Taxpayers could end up paying much more than the £2.9bn ($4.7bn) originally estimated by the Ministry of Defence for the next generation of aircraft carrier.
The Financial Times has said the final cost of two state-of-the-art carriers being built by BAE Systems could reach £4bn.
A Ministry of Defence spokesman admitted the final cost of the project could be higher than originally thought.
But he said it would not be known for certain until spring 2004, when the designs had been finalised.
"We are in the middle of an assessment phase," he told BBC News Online.
He also played down the FT's claim that the carriers would have to be simplified and shrunk to meet budget restrictions.
"The various options don't necessarily mean a smaller aircraft carrier."
Lead contractor BAE Systems hit back at the FT's claim that it could not build the two ships to the original budget.

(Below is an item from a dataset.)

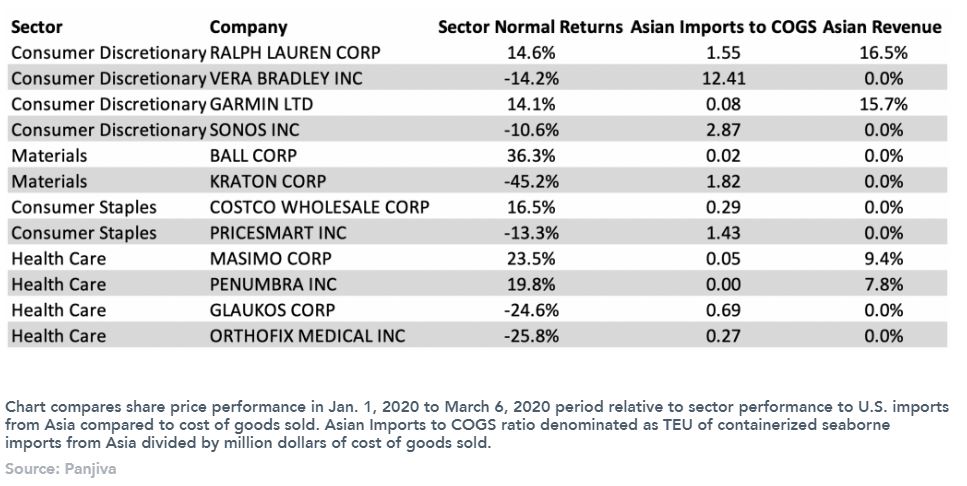
Task: Click the Company column header
Action: [248, 27]
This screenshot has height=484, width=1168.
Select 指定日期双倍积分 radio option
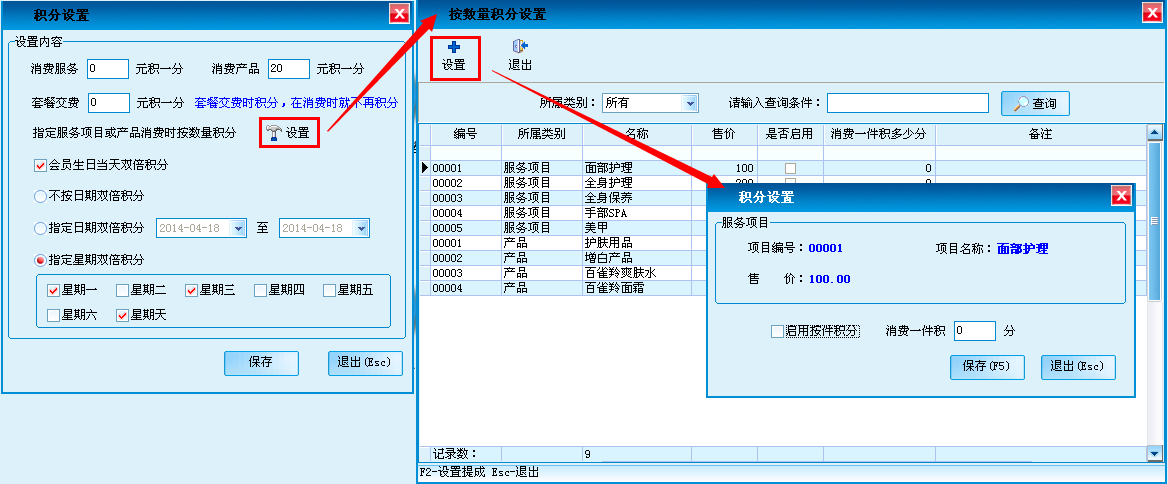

"We have never given a firm price," said a BAE spokesman.
"There have been lots of figures flying around, but they are only rough estimates."
BAE has been stung by criticism in the past for cost overruns on defence projects.
Earlier this year, the government was forced to pay £700m to bail BAE out after cost overruns on the Nimrod maritime patrol aircraft.
The UK defence giant was awarded the lead role on the carrier project after a battle with French contractor Thales.
The two companies have since formed a 300-strong project team to assess the requirements of the Royal Navy and put a final cost on the proposal.
At the time, analysts warned the government's decision to select the larger Thales design in preference to BAE's could cause complications.
According to the Financial Times, quoting an MoD source, the Royal Navy may have to accept a smaller design if it wants to stay within the initial budget estimates.
Originally the plan was for the warships to carry 48 aircraft, the FT said, yet smaller ships could carry only 20.
The paper added that the MoD is concerned that a reduction in the size of the aircraft carriers would limit their effectiveness and ability to "project power".
It said the decision could also affect Britain's commitment to the F-35 Joint Strike Fighter, a linked programme with the US, which are planned to be carried on the carriers.
Prime Minister Tony Blair is this week expected to push for greater UK access to US military secrets, potentially clearing the way for a merger between BAE and a US defence giant.